Over the past few years, my mom has dealt with a few chronic health conditions (she's actually in the process of determining if she has a form of AxSpA herself), and she's been in and out of the doctor's or physical therapy — weekly.

The thing is, she's a much better caregiver than a patient. After having worked most of her life as a nurse's assistant, a partner to sick men, and a hospice caregiver — providing a compassionate, loving journey toward the last days of life — it's funny to me that she struggles with self-advocacy when it comes to her own health issues.

I consistently have to remind her to stand up for herself in doctor's appointments; she gets overwhelmed and she forgets to mention things. The fact is, the trauma of being sick for so long can make it so hard. It can make you tired. It can make you feel like there's just so much to deal with. Sometimes, when you're dealing with especially cocky doctors who don't create a welcoming environment, you feel as though you have no right to speak up or ask questions or say no to a doctor's suggestion.

My rheumatologist appointment tips

These are the very ones I give to my mom. They come from my own AS patient experience, and from my experience as a health journalist. 

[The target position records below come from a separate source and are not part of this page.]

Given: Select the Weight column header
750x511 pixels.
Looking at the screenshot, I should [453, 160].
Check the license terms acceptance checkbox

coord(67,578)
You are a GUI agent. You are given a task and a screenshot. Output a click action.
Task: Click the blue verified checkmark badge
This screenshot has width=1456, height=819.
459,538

Before your appointments — meaning the weeks leading up to it, it's important to write things down. Consider keeping a wellness notebook where you keep symptoms, sleep, diet, medication lists, and notes about your disease management experience (including your mental wellness!). What seems to work? What doesn't?

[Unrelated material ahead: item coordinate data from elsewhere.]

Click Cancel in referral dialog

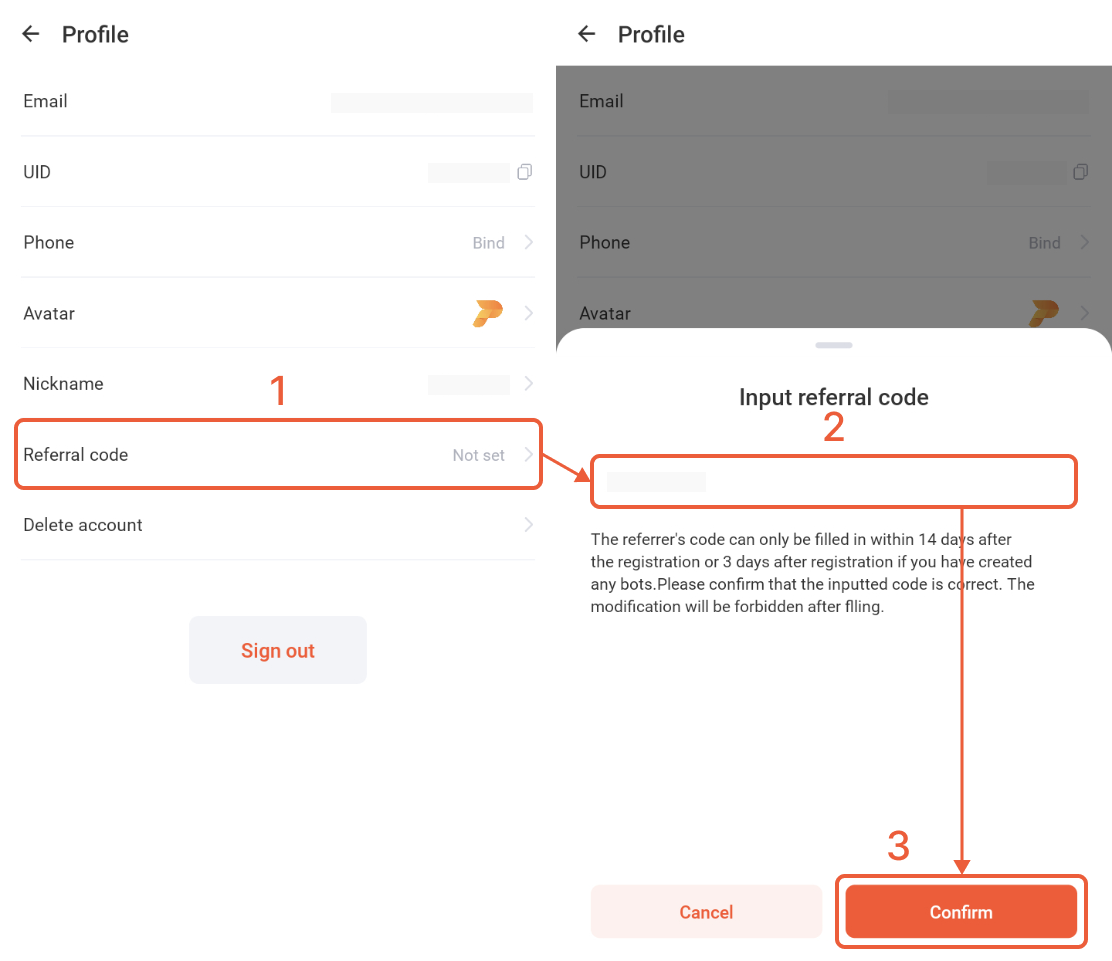pos(706,911)
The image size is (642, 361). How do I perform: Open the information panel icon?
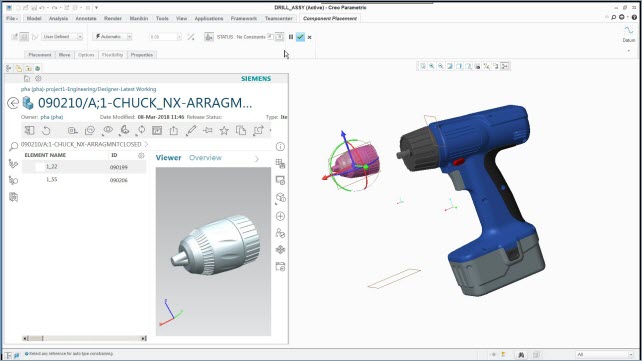click(280, 147)
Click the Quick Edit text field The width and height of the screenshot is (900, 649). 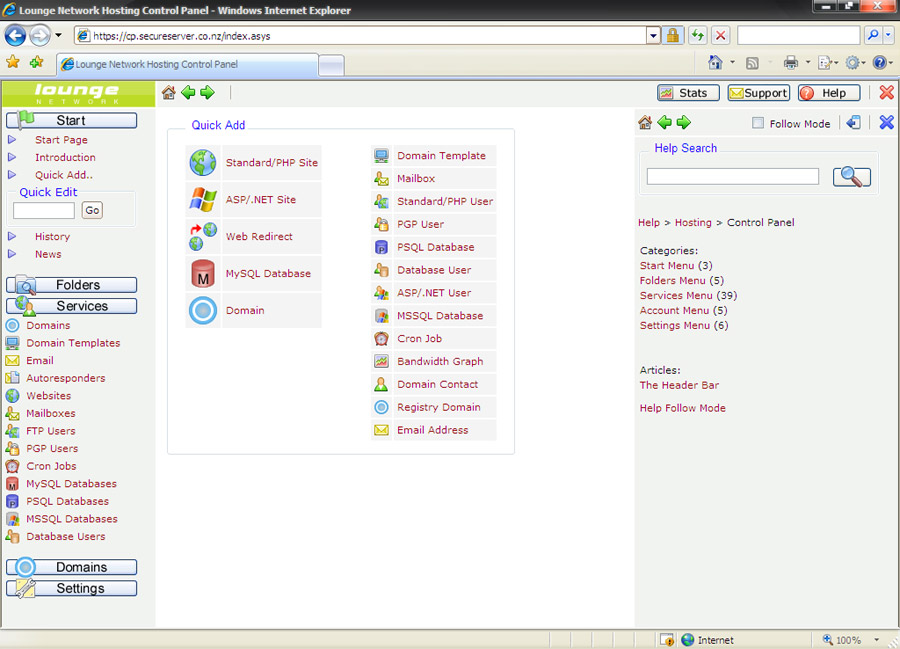pyautogui.click(x=43, y=210)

  • Walk into your appointment with all of your symptoms written down. Which joints hurt? What is your fatigue like? How is your mobility? How is your emotional well-being? How often do you have trouble getting out of bed?
  • Bring your medication list. You'll want to make sure you're bringing everything with you, as well as the days you take the medication and how you think the medication might be working. Be sure to jot down any questions, like "Is this medication affecting my sleep?" or "Could I need an increased dosage?"
  • Exercise and movement notes. What is helping? What doesn't seem to help? Can the doctor recommend certain stretches, movements, or alternates to a movement that can help you find mobility? Do you not have an exercise regmen? This is the time to ask your doctor what they suggest.
  • Mental wellness and quality of life. Long gone are the days when the body and mind were considered separate. It's important to let your doctor know how much your disease is affecting you. They might be able to help you make a plan for self-care, find a therapist, or connect you to a support group. Logging these issues can also help if you're making a case to apply for disability.
  • Write all of your questions down, no matter how inane, silly, or simple they sound. You are paying your doctor for care and they have to answer you. These questions might be anything from, "How long until the medicine kicks in," "which foods should I cut out," "why am I in so much pain if my blood tests show no inflammation?" to "Are there any pillows that can help provide me with better sleep?" Maybe your rheumatologist has noted favorite pillows from other patients, or perhaps they've written a paper on a certain topic. It pays to ask.
  • Bring support. Bring a friend or put a family member on speakerphone or FaceTime while you're in your appointment. Sometimes having someone else who knows your health story means they can fill in the gaps where you forget. It also helps to have someone take notes; often, when we are in the doctor's room we get so wrapped up in the anxiety that we forget what was said to us.
  • Take notes! It's perfectly fine to take notes on paper or in an app while your doctor is speaking to you.
  • If you do not understand something, ask for clarification. I cannot stress this enough. It is so easy to nod your head and pretend like you "get it" when you don't. It's scary to seem "dumb" or to admit your anxiety made it hard for you to follow the doctor's orders. But this is your life and your body. And you're allowed to advocate for yourself.
  • Ask to document everything. If you request certain tests and your doctor denies you, ask them to record that they denied the testing. This can get a doctor to just run the tests since they don't want to note on file that they denied a request.
  • Don't be afraid to ask for a second opinion. This can get tricky with insurance, but you don't have to accept your doctor's diagnosis. You're allowed to seek another perspective. I did this with my AS diagnosis, and even though I was diagnosed by two different rheumatologists, I wanted to be sure.
  • If your intuition is telling you something, listen to it. Listen to your body. Speak up for what you feel.